Dealing with grief in high school
November 7, 2016
Everyone has some stuff that they’re dealing with in High School. Recently people started passing around health surveys about stress, and the top things that caused people stress were academics, extracurriculars, and family reasons.
Personally, I’ve been dealing with a lot, especially since this summer. My grandpa, my dad’s father, has been dealing with cancer for the past two years. It’s been hard, but he made it into remission sometime last year. He’s still been more easily susceptible to illnesses, etc. but we went to visit him during Christmas, and we had a great time. This summer, the cancer came back, and he passed away about a week before we were set to go and say our goodbyes.
It was really hard to deal with, especially two weeks before the start of school. There was a nice memorial, and it was good to see my grandma again, but I, being a procrastinator, had a lot of summer homework that I had yet to complete and I wasn’t exactly in the environment or the headspace to be reviewing Algebra or writing essays.
The past two weeks have been busy ones for me and my family between my sister’s soccer and hectic school schedule, my Cross Country, PPA classes, Crew, Speech and Debate, and Choir Auditions. But around two weeks ago, my parents found out that my mom’s mom was diagnosed with breast cancer. The odds are all actually pretty good, they caught it early and I’m pretty sure I’m only freaking out because I associate cancer with death. I found out two days ago, and pretty much had an immediate mental breakdown at the last play. It was just too much too soon on top of everything else I was dealing with. She’s getting ready to have surgery as I’m typing this, and my hands are shaking.
So here I have some ways that I’m going to be using to try and deal with the stress of normal life added to this additional stress. (It’s important to mention here, that no one in my life is acting as a stress on purpose. Sickness, especially things like cancer are out of other people’s control, and you should be helping them as well as dealing with it yourself.)
- I’m going to write to my grandma a lot. One of my biggest regrets with my grandpa was that I didn’t see or talk to him as much as I would have liked before he died.
- I’m going to work on connecting more with my immediate family and friends. My friends have stepped up and watched out for me, and I appreciate that so much. It’s okay to rely on other people sometimes.
- Keeping busy is pretty much my first coping mechanism, and sometimes it’s a good one. At other times, it’s not, because I’ll run myself into the ground.
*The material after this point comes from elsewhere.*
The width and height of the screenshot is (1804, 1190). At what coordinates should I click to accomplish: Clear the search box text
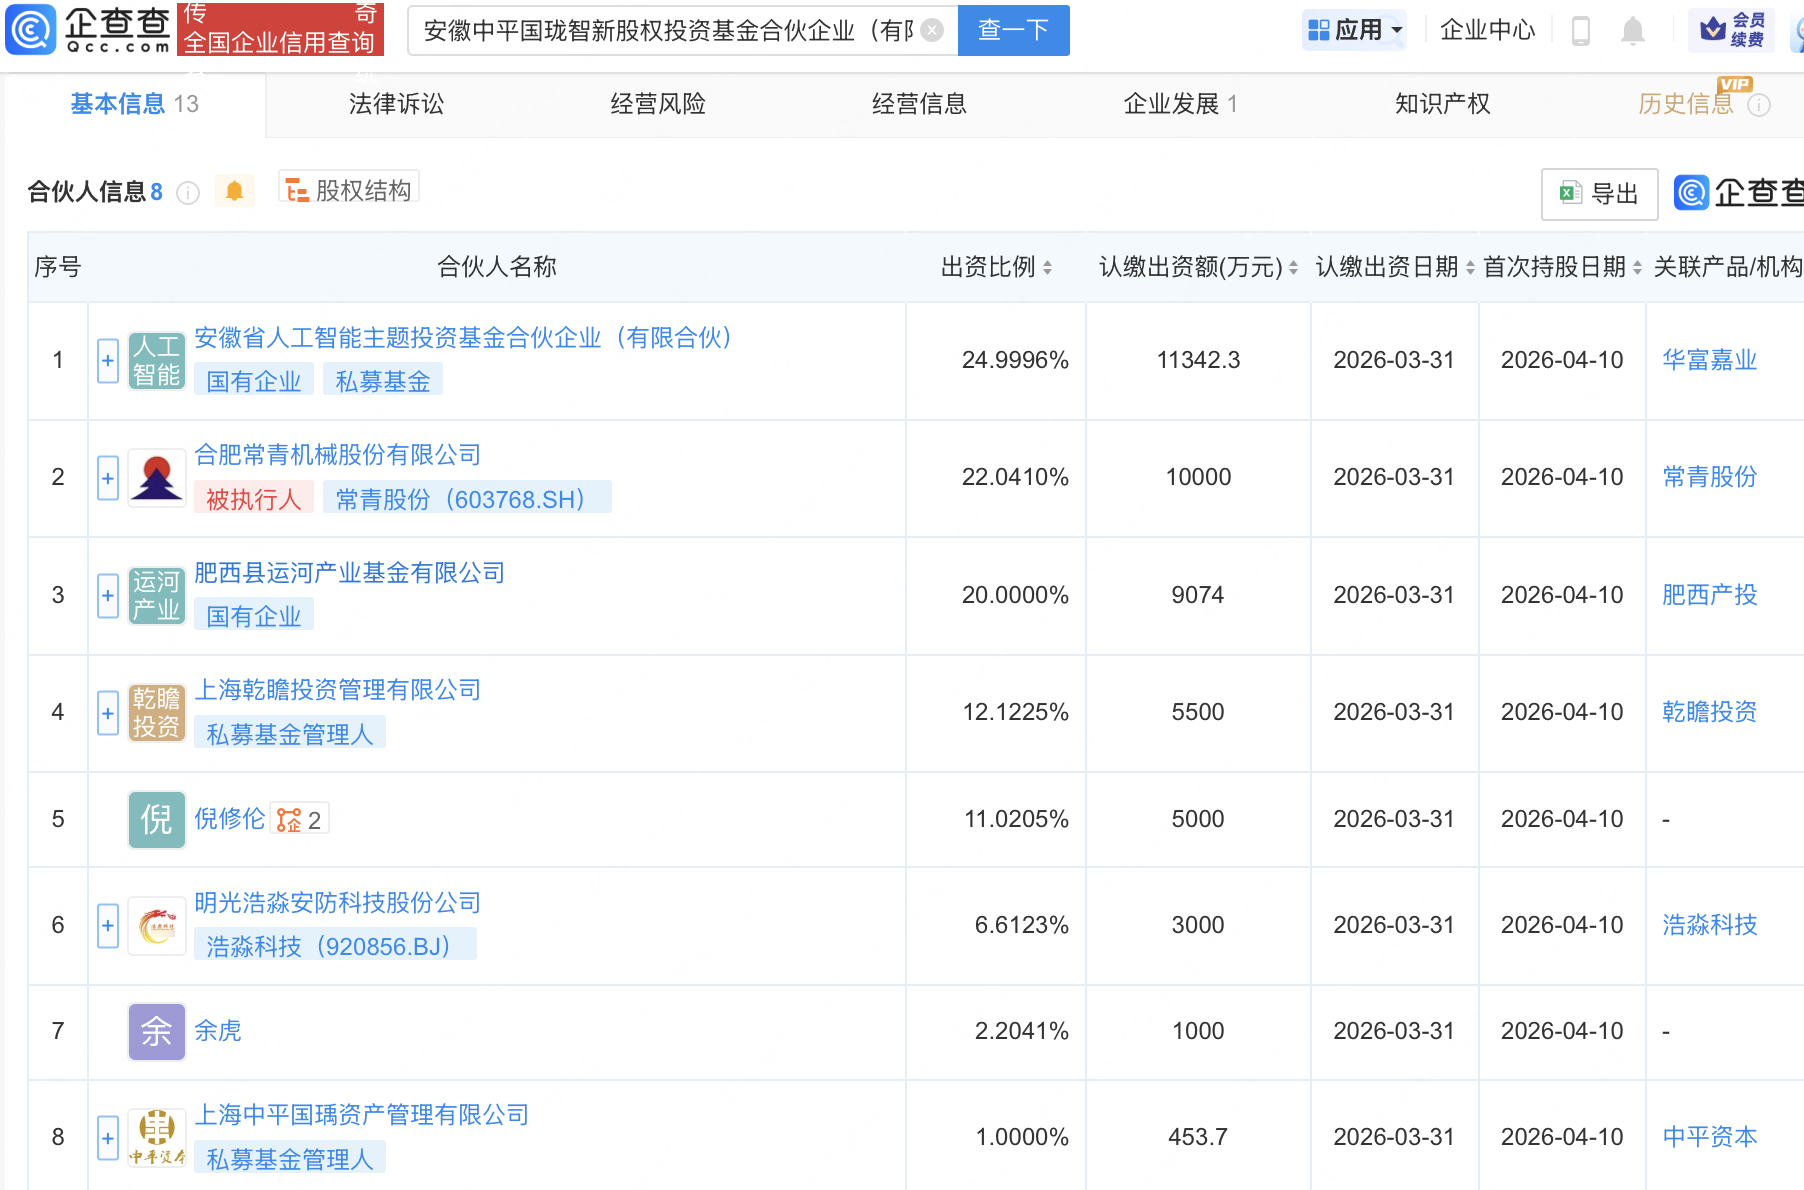pos(931,30)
I’m going to try and do a better job of knowing when to add more things to my schedule and when to let what I’m already doing be enough.
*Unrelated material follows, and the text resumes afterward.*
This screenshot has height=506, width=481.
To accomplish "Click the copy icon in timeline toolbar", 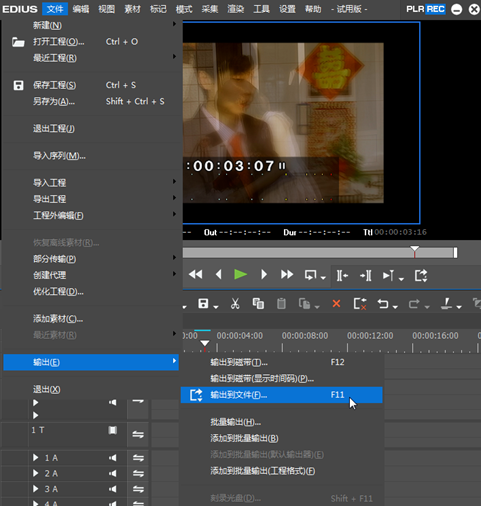I will [x=258, y=304].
- Take some time for myself. I like listening to music and writing (as you can see from this word count) and reading and running. Especially when stuff is coming at you from all around, it’s great to take a minute to focus on yourself. Taking this time is actually going to make it easier for you to be productive.
- Really focus on school work. It’s good to distract yourself with other things, but maintaining good grades is still important.
Update: It does get easier. It’s been two months since I wrote the first draft of this. My grandma is doing better, and for the most part, so am I.